On Wednesday January 5th, my boss, who's sick of not having his run partner around to drag him around town, put his foot down and insisted on a noon treatment, followed by a run.  Prior to that, I was content -- if not mildly excited -- by the progress I'd made POOL RUNNING; that is, literally running ON the pool surface (in the shallow end).  By that point, I could do 20-30 minutes with very little soreness.

That day, Jeff did some "Strain/Counter-strain" treatments, which identified "trigger points" -- places in muscle that were very tight and sore, due to increased muscle tone (this is important to note for later!).  Then he taped my calf/achilles (to unload it), then insisted on a run.  I was not particularly confident, but I went along.

We made it maybe 3/4th of a mile before I felt The Tightness come on, then turned back.  Same s##, different day.  It wasn't terrible, just not good.  The rest of the day, if felt crappy -- "tight, achy, throbby, irritated".  I told him so that night, via email.

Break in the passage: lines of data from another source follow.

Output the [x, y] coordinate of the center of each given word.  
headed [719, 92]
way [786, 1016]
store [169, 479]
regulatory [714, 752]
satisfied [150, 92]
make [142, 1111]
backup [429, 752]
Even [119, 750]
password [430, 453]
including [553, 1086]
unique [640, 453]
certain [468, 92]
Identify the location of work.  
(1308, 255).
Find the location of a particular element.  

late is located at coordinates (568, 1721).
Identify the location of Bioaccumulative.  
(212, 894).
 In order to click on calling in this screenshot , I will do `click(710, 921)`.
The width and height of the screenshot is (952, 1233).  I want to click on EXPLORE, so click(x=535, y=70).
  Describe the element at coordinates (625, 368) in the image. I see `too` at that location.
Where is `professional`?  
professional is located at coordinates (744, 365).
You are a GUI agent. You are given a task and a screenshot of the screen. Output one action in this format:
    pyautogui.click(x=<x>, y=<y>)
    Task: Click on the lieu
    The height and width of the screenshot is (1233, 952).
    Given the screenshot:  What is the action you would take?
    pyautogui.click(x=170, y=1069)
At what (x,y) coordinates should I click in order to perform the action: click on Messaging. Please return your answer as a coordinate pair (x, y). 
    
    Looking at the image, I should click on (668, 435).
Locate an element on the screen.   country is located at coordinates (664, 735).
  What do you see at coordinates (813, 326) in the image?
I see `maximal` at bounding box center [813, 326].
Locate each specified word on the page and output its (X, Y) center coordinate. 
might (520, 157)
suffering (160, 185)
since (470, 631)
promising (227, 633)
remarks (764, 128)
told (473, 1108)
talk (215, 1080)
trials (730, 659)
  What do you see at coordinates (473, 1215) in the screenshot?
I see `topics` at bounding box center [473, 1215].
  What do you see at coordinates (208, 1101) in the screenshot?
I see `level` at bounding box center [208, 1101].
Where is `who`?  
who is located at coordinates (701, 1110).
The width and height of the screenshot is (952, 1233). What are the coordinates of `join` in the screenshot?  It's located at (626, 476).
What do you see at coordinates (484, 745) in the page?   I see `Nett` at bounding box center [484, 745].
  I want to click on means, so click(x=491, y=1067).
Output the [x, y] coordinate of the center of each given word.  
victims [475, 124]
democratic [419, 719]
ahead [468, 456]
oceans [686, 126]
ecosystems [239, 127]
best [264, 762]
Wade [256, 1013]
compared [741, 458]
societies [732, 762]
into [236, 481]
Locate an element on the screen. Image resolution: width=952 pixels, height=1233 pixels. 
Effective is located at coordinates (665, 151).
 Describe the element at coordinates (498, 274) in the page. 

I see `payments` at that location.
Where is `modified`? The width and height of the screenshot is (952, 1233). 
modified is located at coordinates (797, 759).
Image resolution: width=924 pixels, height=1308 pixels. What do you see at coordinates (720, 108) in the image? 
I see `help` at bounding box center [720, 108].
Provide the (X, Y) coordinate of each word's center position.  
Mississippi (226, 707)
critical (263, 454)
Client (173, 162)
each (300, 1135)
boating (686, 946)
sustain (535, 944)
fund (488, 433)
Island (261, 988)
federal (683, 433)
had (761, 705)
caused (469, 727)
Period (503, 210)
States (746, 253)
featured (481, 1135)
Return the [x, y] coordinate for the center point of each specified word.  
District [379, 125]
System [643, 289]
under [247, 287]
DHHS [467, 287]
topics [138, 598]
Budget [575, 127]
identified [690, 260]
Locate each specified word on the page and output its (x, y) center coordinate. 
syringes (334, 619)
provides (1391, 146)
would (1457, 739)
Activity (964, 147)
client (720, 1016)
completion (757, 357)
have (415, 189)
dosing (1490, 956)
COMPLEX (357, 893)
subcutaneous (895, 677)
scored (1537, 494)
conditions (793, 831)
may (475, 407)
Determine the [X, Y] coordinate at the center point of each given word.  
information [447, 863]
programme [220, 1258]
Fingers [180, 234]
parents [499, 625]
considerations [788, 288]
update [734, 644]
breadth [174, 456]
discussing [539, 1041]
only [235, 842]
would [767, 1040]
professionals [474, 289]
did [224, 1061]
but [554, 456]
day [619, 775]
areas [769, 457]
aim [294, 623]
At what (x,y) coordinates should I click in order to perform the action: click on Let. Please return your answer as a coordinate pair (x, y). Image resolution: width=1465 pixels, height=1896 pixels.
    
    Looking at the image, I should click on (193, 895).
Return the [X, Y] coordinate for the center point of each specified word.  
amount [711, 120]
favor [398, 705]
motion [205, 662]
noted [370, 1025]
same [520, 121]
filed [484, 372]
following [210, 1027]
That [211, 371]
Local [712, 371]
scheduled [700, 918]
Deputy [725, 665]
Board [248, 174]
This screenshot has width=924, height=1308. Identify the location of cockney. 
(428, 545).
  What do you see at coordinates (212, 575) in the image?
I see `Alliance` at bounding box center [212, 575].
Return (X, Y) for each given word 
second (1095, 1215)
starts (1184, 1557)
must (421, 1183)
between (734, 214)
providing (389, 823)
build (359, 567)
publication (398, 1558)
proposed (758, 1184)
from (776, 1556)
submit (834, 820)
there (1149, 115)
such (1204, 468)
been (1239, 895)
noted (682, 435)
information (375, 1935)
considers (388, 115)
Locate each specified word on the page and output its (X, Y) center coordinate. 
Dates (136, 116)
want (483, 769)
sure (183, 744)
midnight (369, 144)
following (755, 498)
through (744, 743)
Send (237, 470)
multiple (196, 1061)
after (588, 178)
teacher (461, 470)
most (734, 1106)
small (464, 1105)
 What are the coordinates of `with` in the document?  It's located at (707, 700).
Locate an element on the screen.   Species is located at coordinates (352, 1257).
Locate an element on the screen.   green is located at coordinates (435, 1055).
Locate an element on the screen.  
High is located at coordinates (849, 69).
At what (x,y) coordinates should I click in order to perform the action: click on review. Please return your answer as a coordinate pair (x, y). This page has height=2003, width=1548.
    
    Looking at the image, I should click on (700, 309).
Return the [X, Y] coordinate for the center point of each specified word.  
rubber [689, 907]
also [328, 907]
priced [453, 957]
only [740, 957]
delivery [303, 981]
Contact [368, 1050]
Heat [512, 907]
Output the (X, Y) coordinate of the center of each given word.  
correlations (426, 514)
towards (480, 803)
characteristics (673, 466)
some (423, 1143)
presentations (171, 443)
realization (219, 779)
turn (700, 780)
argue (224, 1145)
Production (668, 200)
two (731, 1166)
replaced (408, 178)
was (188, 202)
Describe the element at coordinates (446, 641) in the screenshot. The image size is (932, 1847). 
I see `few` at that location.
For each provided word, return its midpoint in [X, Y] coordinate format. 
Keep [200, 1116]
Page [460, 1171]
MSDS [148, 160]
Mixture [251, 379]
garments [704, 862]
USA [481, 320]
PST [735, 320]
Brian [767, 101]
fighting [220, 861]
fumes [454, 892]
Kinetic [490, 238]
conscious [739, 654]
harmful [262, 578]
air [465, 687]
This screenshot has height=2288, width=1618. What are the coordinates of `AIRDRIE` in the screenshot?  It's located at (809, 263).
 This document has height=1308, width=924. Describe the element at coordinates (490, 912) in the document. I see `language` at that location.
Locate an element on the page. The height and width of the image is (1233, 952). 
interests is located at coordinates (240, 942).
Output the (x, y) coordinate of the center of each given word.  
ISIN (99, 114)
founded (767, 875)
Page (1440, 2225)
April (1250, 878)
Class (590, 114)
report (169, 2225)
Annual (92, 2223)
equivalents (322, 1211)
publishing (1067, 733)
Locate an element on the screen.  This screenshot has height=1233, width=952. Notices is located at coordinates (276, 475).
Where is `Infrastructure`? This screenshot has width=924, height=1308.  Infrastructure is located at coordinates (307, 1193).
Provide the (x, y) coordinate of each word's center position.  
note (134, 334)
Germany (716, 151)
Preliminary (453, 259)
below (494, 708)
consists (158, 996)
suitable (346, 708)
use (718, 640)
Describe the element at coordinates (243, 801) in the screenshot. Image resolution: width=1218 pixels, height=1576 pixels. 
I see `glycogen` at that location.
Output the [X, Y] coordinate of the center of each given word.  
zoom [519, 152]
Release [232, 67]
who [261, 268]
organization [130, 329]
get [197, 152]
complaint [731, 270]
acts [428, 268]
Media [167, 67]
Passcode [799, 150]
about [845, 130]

His response?  "It's IN YOUR HEAD".

And he was right.

Did I MAKE UP the fact that my leg hurt?  No, but my constant worry, obsession and PROTECTING of the leg was changing my muscle (and arguably nerve) tissue tone -- all day long.  The next day, after his comments, I noticed I would go through the day with my left leg FLEXED and TENSED.  For HOURS.  Imagine flexing your bicep halfway, but maintaining it ALL DAY LONG.  How good do you think it'd feel?  Now add a stressful, repetitive sport activity to that constantly flexed arm.  Think it'd be "pain-free"?

Jeff and I agreed:  Running had become A THREAT.  And based on that threat, I would mega-tense my leg and make it this stiff, dysfuncional STUMP, rather than a smooth, relaxed, powerful limb.  And, until I could TURN OFF that tension and bracing, and no longer view running as a threat, I had to rest.

Jeff wanted two weeks off, then a week.  I took exactly ONE DAY off, then got after it.

The first couple days: 1 mile, with lots of self-talk: "Relax.  You're fine!  LET IT GO!".  I would literally say these things aloud, trying to keep my lower leg relaxed, even when it perceived "The Stiffness".  The first few days of real mileage -- 3-4 milers -- were a challenge, but I kept talking myself through it.

And within a week -- NO PAIN.  The Tightness?  GONE.
 
Incidentally: the reason the pool felt so good was because the WATER presented a stimulus to my skin -- on my leg and throughout my body -- that distracted from the protective, straining "Is it there? Is it there?" mind-body effect.  Once I was able to replicate that with my mind, on dry land, I was completely fine. 

Last Saturday, a week+ out from not being able to run for ten minutes, I did a 14-mile, 5.5-hour snowshoe up Maiden Peak.  No pain.  Legs were sore as hell, but no pain!  The next day, I  ran 10K with my roommate Matt, and besides being rolled up on by Jordan Hasay, it was a great run!

It was that easy.  As soon as I was able to LET GO, my muscle tone became normal, and I quit re-straining it.  I continue to stretch both calves and achilles with relative diligence, but nothing else.

Yesterday I ran with Jeff for the first time since November 22nd.  We did 5 miles on the river path.  My stride felt great -- long and smooth -- and we were rolling along at 6:30.  Per a strung-out, panting Jeff afterwards:  "You are officially discharged!"